With a pleased sigh, Cassie McGuire smiled down at the delicately scrolled words she’d written in her diary. She resisted the temptation to dot the i in her name with a tiny heart. After all, she was two days past her eighteenth birthday and a woman now, no longer a child.

She ran her fingers over the lines, as though they were braille symbols whose importance she could discover through touch. They were important, because very soon this was who she would become—Cassandra Rafferty—and nothing anyone said or did could change that.

Ethan’s wife.

She felt her heart go into a wild gallop. Sometimes she still couldn’t believe it.

There was a knock on her bedroom door and Cassie jumped, startled. As usual, her father didn’t wait for permission to enter. She had little time to slip her diary into her desk drawer before he appeared.

“It’s getting late, cupcake,” Mac McGuire said, offering her a tentative smile. They had barely escaped an argument earlier this evening, and he was obviously hoping all was forgiven.

She couldn’t leave tonight without trying to make it right between them. Crossing the room, she gave him a hug.

He was a big man, barrel-chested, with skin turned to leather by years of riding in the hot sun. His full name was Donald Alastair McGuire, Scottish through and through, but everyone in East Texas called him Mac. The Flying M wasn’t the biggest ranch in the Beaumont area, and it certainly wasn’t the richest, but her father was well-liked and respected.

Cassie adored him. After her mother’s death, it had been just the two of them. He was a good, loving father, a man of strong opinions, but possessing a tender heart. Especially where she was concerned.

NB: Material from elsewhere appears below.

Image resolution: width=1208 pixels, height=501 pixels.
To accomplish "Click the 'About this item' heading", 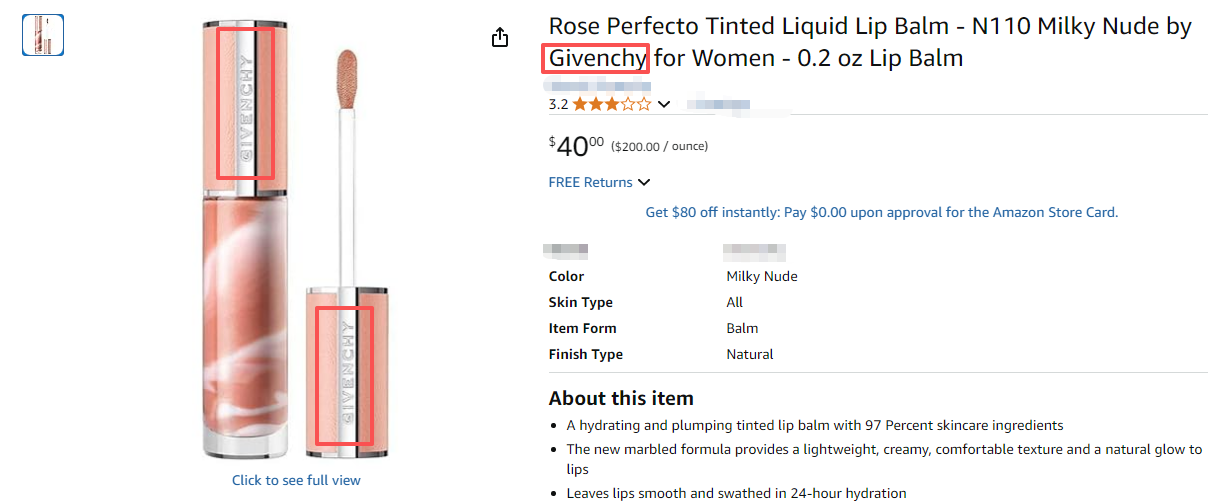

Unfortunately, he could also be unbearably overprotective, and she hated that her marriage to Ethan had had to be planned in secret. When their absence was discovered tomorrow, her dad would be hurt and angry. Better to face him afterward with marriage license in hand. He would come to terms with it, though she couldn’t bear the idea that he might not. But somehow, one day, she would make it up to him.

“I’m heading over to the Wheeler place for a little while,” he said.

“Now? It’s so late.”

Josh Wheeler lived at the next ranch over from the Flying M. He had inherited River Bottom after his parents were killed in a car accident last year. The place was small, but had great potential, and Cassie’s father seemed to have taken Josh under his wing.

“Josh says his prize mare is looking colicky. Probably nothing, but I thought I’d drive over and take a peek. I suspect he’s just lonely and wanting company on a Saturday night.”

Oh, no, you don’t, Cassie thought. You’re not drawing me back into a discussion about how I ought to spend more time with him. Josh Wheeler was twenty-five. He was smart, had sunny good looks and had been her best friend for years. Lately, he’d made it pretty clear that he had a romantic interest in her as well.

Unfortunately, she felt nothing for him except friendship.

In fact, tonight’s near argument had been over Josh, who had asked her out on a date. She’d refused. Her father had thought she ought to reconsider, and Cassie had been forced to dig in and defend her decision without revealing the basic truth of the situation.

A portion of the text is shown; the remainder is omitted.